= Task objective =
How many of the lines below contain the word "menu"? Give only the number.

= Data provided =
****************

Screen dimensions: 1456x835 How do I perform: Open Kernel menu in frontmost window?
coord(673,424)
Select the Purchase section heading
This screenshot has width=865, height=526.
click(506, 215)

****************

= Written response =
1